The Court notes that at this point the outcome looks bad for the IRS but goes on to discuss a stuffer in the envelope transmitting the 30-day letter. The stuffer, Form 886-A does mention a 20% penalty; however, the stuffer has problems:
That document correctly identifies the reasons for and subsections under which the penalties were being asserted, but incorrectly identifies the amount. And that’s not the only irregularity. An initial glance reveals that the text of the Form is shrunk so that each page only takes up about half the area of the paper it’s printed on. Closer inspection shows that it includes errors (e.g., the phrase “Error! Bookmark not defined” appears several times in the Form’s table of contents) and what appear to be highlights and comments made by someone reviewing the report using a “track changes” function. So, is this “formal notice?”
The Court finds that the Form 886-A was incomplete and that the record is incomplete whether or not the supervisor of the agent approved stuffing this form in the letter with the 30-day letter. Among other things, the supervisor at the time of sending the letter is unknown, and the signature of that supervisor is not clearly identified in the material before the Court, causing the reference to the “Secret Agent Man.” In the end, the Court denies the motion for summary judgment but does not toss out the penalty.

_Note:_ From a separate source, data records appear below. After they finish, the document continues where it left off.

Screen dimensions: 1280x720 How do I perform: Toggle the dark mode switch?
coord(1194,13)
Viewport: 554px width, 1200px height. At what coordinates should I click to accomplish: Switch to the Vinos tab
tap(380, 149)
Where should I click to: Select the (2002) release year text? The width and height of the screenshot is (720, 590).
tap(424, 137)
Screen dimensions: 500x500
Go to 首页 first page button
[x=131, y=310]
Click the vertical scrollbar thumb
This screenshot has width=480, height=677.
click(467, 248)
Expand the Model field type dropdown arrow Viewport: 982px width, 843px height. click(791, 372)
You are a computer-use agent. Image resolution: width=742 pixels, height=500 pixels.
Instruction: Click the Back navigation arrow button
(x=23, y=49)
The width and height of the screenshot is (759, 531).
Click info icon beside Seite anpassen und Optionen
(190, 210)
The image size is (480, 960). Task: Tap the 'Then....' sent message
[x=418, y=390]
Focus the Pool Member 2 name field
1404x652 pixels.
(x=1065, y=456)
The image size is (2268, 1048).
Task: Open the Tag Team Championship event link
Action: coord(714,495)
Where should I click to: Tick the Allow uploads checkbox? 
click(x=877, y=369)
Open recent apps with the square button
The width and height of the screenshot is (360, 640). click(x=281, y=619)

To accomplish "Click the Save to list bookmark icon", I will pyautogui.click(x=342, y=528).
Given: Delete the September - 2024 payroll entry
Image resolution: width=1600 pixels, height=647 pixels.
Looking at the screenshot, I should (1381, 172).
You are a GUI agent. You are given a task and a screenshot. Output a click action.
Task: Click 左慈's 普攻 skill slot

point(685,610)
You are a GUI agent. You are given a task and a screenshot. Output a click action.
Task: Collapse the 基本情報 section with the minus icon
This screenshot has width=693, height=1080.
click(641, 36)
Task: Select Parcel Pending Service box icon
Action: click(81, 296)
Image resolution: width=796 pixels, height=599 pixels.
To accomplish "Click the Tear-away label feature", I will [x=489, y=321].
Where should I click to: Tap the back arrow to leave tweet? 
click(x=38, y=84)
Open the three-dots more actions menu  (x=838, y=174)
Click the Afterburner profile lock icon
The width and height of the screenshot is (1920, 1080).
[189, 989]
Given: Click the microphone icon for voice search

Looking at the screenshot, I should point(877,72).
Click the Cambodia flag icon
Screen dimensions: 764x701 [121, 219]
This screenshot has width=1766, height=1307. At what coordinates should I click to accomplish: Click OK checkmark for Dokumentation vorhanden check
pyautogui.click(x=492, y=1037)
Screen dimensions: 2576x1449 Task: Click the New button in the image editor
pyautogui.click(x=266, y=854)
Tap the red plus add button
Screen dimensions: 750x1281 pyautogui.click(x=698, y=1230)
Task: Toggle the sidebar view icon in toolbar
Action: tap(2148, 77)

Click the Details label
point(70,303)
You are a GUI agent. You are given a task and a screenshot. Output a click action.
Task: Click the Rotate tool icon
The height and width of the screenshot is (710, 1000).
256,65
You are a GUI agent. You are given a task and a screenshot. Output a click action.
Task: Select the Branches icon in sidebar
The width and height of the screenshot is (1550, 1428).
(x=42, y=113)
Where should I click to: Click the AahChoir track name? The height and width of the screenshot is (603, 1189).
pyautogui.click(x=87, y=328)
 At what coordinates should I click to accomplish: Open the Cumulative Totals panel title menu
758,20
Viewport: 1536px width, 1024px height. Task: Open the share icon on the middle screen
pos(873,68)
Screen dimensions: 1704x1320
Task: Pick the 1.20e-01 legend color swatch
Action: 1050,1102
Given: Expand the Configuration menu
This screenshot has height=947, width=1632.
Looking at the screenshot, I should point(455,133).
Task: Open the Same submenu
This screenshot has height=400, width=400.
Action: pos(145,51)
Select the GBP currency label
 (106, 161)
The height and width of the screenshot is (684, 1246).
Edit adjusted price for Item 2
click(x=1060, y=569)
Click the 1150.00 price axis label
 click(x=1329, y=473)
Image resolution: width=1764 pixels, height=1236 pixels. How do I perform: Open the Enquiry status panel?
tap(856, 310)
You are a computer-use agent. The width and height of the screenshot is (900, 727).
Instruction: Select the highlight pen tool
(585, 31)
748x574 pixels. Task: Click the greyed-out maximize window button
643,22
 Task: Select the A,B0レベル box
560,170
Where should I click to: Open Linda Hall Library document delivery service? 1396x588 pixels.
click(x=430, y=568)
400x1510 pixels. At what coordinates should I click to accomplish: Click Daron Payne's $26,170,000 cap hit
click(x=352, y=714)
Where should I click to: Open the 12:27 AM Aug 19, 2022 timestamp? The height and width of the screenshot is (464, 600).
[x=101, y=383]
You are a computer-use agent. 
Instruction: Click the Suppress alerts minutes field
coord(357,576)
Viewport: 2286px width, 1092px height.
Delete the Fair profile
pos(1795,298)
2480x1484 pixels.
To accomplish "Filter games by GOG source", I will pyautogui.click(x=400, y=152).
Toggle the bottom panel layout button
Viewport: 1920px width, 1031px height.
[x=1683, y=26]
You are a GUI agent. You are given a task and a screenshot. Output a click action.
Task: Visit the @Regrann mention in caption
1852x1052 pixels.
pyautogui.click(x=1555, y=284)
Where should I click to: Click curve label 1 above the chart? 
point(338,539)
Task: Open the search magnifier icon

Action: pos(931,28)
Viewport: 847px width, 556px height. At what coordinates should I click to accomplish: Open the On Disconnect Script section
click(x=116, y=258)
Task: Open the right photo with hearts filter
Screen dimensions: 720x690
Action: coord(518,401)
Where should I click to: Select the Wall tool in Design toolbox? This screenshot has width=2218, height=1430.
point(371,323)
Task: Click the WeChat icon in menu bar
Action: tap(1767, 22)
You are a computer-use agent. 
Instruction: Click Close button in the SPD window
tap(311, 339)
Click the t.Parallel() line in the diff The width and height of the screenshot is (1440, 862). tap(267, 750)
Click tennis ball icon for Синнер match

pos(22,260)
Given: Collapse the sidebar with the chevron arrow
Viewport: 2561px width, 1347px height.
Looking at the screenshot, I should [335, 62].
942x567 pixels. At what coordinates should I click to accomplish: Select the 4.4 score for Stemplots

The IRS has a roadmap for what it needs to prove and it remains to be seen if it can prove it.
Another Chai ghoul appears as the stuffer saves the IRS to fight another day but does not insure that it will win the fight. This case was docketed in 2019. By that time, the Tax Court had provided the IRS with notice of the importance of IRC 6751(b). This is not a case like some described in earlier posts where the case sat so long in the Tax Court that the knowledge and interpretation of the law shifted dramatically between the time of the penalty imposition and the decision.